WHAT NEEDS TO BE DONE: Using the entries below, copy out all lines where "window" is found.

-- MATERIAL FOR THE TASK follows --

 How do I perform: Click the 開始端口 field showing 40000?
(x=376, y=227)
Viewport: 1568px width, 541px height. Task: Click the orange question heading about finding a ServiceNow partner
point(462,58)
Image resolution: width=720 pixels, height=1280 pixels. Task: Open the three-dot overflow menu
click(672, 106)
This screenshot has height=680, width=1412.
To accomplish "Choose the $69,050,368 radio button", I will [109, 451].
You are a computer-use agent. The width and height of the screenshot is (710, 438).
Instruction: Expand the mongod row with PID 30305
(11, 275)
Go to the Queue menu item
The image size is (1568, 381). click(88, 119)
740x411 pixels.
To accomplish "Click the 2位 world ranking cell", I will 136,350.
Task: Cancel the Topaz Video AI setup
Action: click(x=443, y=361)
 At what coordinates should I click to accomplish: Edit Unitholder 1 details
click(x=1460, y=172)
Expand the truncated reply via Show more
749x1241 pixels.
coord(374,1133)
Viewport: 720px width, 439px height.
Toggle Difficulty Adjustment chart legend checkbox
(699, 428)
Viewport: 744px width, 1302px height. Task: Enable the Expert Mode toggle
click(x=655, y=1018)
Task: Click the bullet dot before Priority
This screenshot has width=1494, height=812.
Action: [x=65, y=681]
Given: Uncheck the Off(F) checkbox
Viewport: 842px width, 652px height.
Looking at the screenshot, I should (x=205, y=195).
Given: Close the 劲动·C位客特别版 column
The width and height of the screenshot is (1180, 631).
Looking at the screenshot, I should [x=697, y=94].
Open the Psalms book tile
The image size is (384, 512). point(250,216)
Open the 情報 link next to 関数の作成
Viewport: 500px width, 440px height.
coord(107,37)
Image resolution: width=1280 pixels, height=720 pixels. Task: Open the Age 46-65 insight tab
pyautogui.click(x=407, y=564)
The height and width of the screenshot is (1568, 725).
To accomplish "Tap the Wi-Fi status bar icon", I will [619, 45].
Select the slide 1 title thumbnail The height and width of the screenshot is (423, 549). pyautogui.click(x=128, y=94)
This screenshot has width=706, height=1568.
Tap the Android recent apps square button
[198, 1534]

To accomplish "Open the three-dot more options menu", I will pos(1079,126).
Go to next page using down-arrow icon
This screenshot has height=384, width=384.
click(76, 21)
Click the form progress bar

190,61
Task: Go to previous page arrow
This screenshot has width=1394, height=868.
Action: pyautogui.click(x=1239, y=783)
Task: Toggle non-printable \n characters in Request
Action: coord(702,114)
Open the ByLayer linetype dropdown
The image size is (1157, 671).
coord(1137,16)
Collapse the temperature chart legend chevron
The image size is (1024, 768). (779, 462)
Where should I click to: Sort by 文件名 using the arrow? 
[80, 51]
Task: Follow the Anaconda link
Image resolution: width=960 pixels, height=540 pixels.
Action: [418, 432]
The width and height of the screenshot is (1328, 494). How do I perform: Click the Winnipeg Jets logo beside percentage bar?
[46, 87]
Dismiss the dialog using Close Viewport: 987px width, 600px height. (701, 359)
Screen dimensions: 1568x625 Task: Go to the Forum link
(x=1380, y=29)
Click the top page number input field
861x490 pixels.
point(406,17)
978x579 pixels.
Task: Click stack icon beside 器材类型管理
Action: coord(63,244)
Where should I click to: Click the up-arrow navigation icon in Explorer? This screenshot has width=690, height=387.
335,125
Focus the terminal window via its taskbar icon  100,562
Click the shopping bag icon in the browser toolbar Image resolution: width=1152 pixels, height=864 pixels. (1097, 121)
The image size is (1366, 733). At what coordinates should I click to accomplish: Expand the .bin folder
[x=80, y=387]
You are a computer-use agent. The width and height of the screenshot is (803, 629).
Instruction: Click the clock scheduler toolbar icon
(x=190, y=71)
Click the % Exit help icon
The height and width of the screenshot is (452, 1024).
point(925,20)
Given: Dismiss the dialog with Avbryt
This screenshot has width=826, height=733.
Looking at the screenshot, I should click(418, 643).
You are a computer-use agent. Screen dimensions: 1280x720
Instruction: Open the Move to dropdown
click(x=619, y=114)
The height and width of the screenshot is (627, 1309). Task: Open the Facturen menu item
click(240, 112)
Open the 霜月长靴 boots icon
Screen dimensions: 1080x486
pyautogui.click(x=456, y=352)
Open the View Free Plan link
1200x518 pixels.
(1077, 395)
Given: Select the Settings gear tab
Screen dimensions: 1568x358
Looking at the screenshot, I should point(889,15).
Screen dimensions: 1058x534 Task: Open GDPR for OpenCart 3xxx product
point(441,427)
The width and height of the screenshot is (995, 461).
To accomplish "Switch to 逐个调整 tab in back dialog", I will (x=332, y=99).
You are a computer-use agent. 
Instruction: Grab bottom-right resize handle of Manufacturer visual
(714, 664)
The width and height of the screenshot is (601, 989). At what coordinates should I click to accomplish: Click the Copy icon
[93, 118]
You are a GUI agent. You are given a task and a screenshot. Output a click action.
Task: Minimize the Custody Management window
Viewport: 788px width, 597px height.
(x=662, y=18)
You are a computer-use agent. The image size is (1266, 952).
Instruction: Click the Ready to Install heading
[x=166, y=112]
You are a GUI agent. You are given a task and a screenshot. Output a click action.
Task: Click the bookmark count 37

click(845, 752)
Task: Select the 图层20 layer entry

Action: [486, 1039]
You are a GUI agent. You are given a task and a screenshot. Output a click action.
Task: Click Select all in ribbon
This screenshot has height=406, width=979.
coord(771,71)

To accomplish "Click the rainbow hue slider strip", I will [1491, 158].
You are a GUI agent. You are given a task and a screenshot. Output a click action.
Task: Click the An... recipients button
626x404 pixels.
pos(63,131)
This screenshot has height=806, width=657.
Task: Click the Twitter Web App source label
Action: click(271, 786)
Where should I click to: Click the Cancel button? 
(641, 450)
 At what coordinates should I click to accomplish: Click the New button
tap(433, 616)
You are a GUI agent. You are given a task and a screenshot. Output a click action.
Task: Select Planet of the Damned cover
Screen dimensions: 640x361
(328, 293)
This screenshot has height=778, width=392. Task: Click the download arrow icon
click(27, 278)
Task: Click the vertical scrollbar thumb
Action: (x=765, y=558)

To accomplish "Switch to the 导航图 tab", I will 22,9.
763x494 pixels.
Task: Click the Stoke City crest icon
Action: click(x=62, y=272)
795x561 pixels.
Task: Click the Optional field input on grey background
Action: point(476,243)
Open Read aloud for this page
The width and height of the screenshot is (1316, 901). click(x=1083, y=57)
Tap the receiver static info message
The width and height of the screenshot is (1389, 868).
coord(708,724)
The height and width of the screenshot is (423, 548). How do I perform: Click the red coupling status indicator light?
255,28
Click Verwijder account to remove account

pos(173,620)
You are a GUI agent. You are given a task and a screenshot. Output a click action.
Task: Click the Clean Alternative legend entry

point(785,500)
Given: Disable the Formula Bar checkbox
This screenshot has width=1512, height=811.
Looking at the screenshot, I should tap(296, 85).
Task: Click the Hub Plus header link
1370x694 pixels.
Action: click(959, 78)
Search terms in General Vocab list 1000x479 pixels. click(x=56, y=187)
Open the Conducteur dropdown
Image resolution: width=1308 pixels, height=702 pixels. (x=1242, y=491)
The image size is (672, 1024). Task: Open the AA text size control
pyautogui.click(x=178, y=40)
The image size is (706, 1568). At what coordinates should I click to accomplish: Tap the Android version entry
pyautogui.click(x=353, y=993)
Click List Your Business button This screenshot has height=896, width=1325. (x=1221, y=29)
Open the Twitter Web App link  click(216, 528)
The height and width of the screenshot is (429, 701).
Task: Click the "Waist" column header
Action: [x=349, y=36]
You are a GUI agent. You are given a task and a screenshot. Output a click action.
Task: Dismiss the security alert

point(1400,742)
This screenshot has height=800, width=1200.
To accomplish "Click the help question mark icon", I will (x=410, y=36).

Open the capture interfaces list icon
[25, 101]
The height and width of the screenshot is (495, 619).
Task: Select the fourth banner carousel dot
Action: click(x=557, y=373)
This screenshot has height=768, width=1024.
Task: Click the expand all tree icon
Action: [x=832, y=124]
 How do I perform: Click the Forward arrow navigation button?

-- MATERIAL FOR THE TASK concluded --

REPLY:
Focus the terminal window via its taskbar icon  100,562
Task: Minimize the Custody Management window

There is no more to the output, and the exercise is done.